Engineering the Egyptian Pyramids: Who Built the Egyptian Pyramids and Why

This blog is Part One of a series: Engineering the Egyptian Pyramids. Tune in for a look into the impressive engineering behind the Egyptian pyramids and the modern tech we’re using to uncover their mysteries. 

Part Two: Engineering the Great Pyramid of Giza

Part Three: Planning the Great Pyramid of Giza

Part Four: How Modern Tech Is Revealing More About the Pyramids

It’s a question that’s haunted humans for thousands of years: Who built the Egyptian pyramids, and how did they do it? 

The Egyptian pyramids are old. Like, really old. One of the most famous pyramids, The Great Pyramid of Giza, is over 4,000 years old. To put that in perspective: In the second century B.C., the ancient Greeks put the Great Pyramid of Giza on their list of the Seven Wonders of the World, at which point it was already around 2,000 years old…and it’s not even the oldest pyramid.

Egypt certainly isn’t the only civilization to build pyramids. You can still find ruins of them all over the world, from Mexico, to Peru, to Sudan, and even Italy and China. Many of these structures served religious purposes or honored emperors and other leaders.


Why Did the Ancient Egyptians Build Pyramids?

Ever heard the phrase, “You can’t take it with you when you’re gone”? Not in ancient Egypt. Ancient Egyptians believed in an afterlife and thought that our bodies and earthly possessions came with us to the other side. If we wanted to bring our bodies and possessions into the afterlife, we had to preserve and protect them after we died.

They originally buried the dead underground like we do today, and the wealthy had mudbrick houses ­— called mastabas — over their burial sites to keep thieves away from their bodies and expensive possessions.

Later, the pharaoh Djoser figured out that he could stack mastabas on top of each other for more protection and glory. But there was a problem: as the vertical walls of his giant mastaba became taller, they became less stable. To create more stability, Djoser’s clever architect stacked bricks in an incline, AKA the first official pyramid, AKA the Step Pyramid. The pyramid shape was more stable, but also more efficient because it required the least amount of materials.

Did Slaves Build the Pyramids?

Hollywood insists that enslaved people built the pyramids, but this is far from the truth. Since the pyramids required intricate designs and massive infrastructures, pharaohs needed skilled workers.

Pharaohs also didn’t need to do much convincing to recruit help.

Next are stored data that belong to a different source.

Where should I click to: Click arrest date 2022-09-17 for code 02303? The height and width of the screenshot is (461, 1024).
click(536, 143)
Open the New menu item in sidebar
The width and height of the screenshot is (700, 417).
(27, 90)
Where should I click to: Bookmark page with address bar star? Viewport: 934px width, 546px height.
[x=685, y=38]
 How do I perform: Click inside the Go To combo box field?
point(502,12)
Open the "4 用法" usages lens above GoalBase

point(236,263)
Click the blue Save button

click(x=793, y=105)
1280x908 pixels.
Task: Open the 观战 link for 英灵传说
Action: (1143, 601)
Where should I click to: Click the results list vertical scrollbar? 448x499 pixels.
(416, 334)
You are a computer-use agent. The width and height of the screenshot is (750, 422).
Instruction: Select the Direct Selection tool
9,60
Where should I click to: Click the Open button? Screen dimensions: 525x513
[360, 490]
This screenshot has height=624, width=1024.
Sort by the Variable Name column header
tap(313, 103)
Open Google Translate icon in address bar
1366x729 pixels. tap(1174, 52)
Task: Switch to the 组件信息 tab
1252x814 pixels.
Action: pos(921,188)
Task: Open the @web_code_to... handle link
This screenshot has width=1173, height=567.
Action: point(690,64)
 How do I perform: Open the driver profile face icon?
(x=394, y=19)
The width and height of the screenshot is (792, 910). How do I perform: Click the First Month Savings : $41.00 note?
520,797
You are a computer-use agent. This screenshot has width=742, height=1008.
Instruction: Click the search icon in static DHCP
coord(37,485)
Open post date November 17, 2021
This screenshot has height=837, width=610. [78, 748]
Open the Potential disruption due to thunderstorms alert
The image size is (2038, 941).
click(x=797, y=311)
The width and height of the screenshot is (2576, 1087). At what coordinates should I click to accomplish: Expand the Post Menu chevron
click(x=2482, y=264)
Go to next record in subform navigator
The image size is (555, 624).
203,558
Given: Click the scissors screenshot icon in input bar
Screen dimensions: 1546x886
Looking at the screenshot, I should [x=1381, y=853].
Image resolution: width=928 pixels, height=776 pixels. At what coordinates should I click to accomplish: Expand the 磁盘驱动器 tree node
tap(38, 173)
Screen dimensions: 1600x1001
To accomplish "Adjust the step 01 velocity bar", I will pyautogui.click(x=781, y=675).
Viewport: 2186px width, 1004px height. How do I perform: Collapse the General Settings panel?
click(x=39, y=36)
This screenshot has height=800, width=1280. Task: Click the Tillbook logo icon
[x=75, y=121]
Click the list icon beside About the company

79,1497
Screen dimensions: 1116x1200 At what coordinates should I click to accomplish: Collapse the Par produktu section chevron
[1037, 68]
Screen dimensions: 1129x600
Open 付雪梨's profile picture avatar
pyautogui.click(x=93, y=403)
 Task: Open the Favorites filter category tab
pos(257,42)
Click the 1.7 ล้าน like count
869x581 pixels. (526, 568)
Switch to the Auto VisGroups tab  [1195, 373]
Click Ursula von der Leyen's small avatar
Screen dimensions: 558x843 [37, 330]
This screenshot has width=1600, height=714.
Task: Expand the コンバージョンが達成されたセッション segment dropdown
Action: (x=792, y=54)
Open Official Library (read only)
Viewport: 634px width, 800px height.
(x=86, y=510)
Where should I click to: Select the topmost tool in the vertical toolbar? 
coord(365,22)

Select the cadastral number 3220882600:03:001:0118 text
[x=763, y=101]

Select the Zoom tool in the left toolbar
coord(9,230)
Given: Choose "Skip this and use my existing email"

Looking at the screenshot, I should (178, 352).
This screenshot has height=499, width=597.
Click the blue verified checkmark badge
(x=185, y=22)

Since the Ancient Egyptians believed that pharaohs in the afterlife would protect everyone still on Earth and ensure their entrance into the next world, every worker had plenty of motivation. Pyramid-building was a community effort.   

The First Pyramids

Popular movies like to show us near-perfect pyramids like the Great Pyramid of Giza, but they leave out how the Egyptians got there. Just as we didn’t go right from the rotary phone to the iPhone, the Egyptians didn’t go right from mastabas to the Great Pyramid. It took years of trial and error to reach the more recognizable pyramids we see on TV. 

After Djoser’s team built the Step Pyramid, the pharaoh Sneferu ordered the construction of his own pyramid, which took a few costly tries.

It started with the Meidum Pyramid (named after its location). At some point during construction, Sneferu abandoned this first attempt, but experts aren’t sure why. Some say the structure collapsed, while others believe he simply wanted a different design that required starting from scratch—either way, on to pyramid two.

If you’ve ever tried building a sandcastle on the beach, you’ve felt Sneferu’s pain. Sand isn’t a stable foundation for small sandcastles, let alone giant stone pyramids, and Sneferu’s builders didn’t take the time to lay the blocks carefully. When the pyramid became too steep about halfway through, they changed their slope, and voilà! The Bent Pyramid.

Still not good enough for Sneferu. Start over.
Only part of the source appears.